Dr Levi says that one reason for the greater effect of treatment is that patients were able to take the anti-cancer drugs as planned, without the need for doses to be reduced or delayed. Far fewer of his patients on chronotherapy suffered serious mouth ulcers or loss of sensation in the fingers and feet, the two side-effects that normally limit the amount of drugs that can be given.

'But that may not be the only reason,' he says. 'Another possibility is that tumour cells also have a daily cycle of activity that makes them more sensitive to drugs given at certain times, particularly during the night, because that is when they are most likely to divide.'

Such cycles have not yet been indentified in bowel cancer cells. But they have been seen in cancers of the ovary, lymphatic system and head and neck.

Dr Bill Hrushesky, a senior cancer specialist at the Stratton Veterans' Administration Centre in Albany, New York, is another key figure in chronotherapy. In the Eighties, he studied the effect of giving drugs at specific times of the day to women with ovarian cancer. The evidence was that the precise timing of treatment could affect survival.

In the trial, half the patients were given one drug at 6am and another at 6pm. In the other group, the regime was reversed. In the first group, 44 per cent of women were alive after five years, while in the second group only 11 per cent remained.

'Our trial was small and conducted in a single hospital. Dr Levi's study is the first large trial, involving many hospitals, to demonstrate significant clinical advantage by giving drugs at a particular time of day,' Dr Hrushesky says.

He explains some mechanisms for the effect. Cells go through a cycle: they divide, rest, reproduce their genetic material and then divide again. In healthy cells, these phases tend to occur at particular times of day, and there is evidence that many cancer cells follow this rhythm. Anti-cancer drugs attack cells at the stage in their cycle when they are preparing to divide. Making treatment coincide with this phase should kill a greater number of cancer cells. There is also likely to be variation through the day in the ability of cancer cells to counter drug treatment. 'One of the purposes of daily cycles is to allow the same cellular machinery to accomplish different tasks at different times,' Dr Hrushesky says. 'So it may be that the mechanisms responsible for drug resistance are busy doing other things at the time when you give the drug.'

He also draws attention to the daily rhythms in the release of many of our hormones, such as cortisol and melatonin. The particular level of one or more of these hormones may influence the anti- cancer effect of drugs.

Finally, there is a daily cycle in the state of activation of the immune system. 'At certain times it may be easier to stimulate it into attacking cancer cells that have been damaged but not yet killed by anti-cancer drugs,' he argues. 'Each of these four factors is already known to be relevant to the response of cancer to treatment.'

At Dr Hrushesky's hospital, drug regimes varied according to time of day are now in routine use for cancer patients. And he believes that the importance of chronotherapy can only increase.

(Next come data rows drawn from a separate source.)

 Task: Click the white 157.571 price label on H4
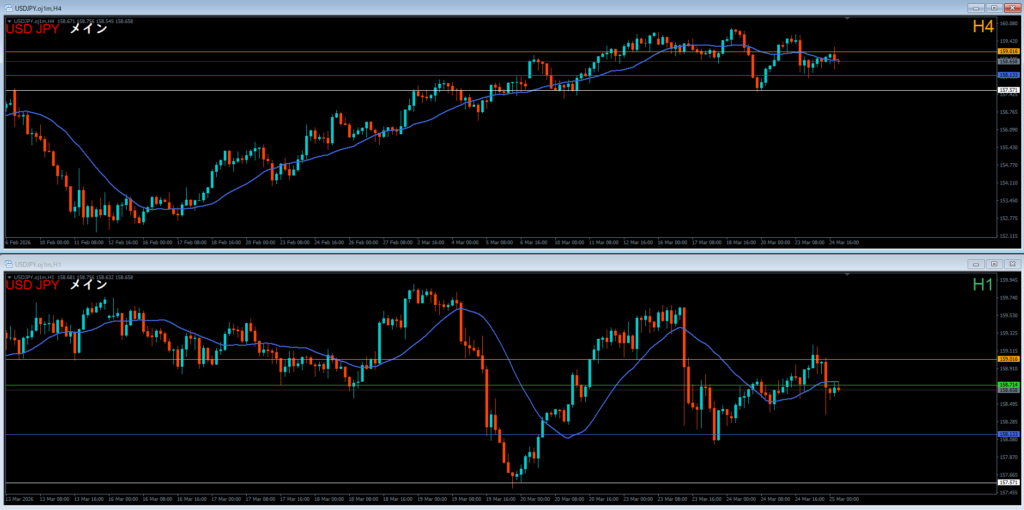click(x=1008, y=90)

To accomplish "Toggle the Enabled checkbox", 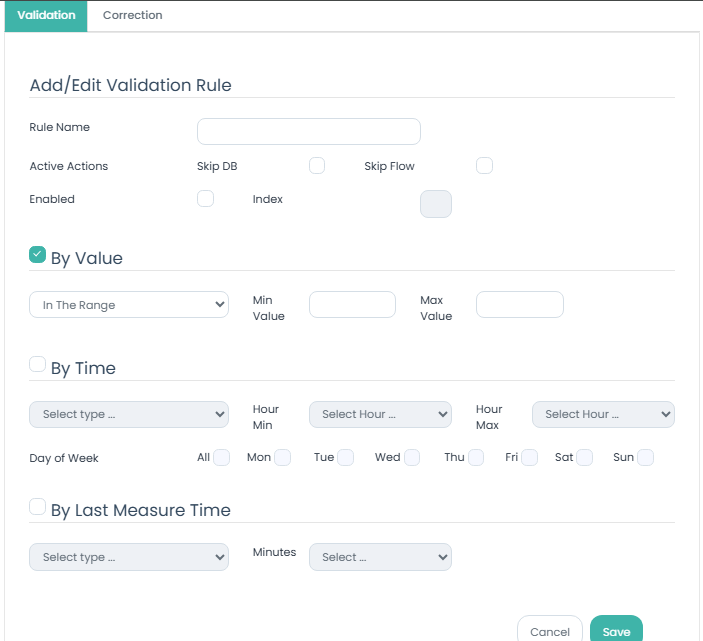I will (x=205, y=199).
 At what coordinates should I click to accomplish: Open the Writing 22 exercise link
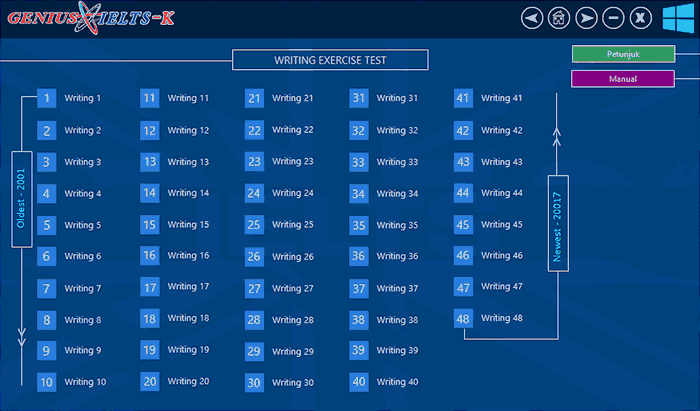(x=292, y=130)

At the moment, the synthetic chemicals used in treatment are relatively non-specific in their effects. But as cancer therapy switches towards amplifying elements of the body's own immune response, more specific in their effects, the importance of adjusting their use to natural rhythms will become greater.

Daily variations are clearly important. He emphasises that there are monthly and seasonal cycles that should be taken into account as well as daily changes.

'In early breast cancer, the timing of surgery within the menstrual cycle seems to affect survival. We have been studying the effects of timing drug therapy to different stages in the menstrual cycle, and there are major differences,' he says.

'There is probably also an influence of season. We have been able to demonstrate seasonal effects on toxicity in two drugs. In the summer, whether the drugs are given during the day or night makes a large difference to their side-effects, but this is far less so in winter,' he says.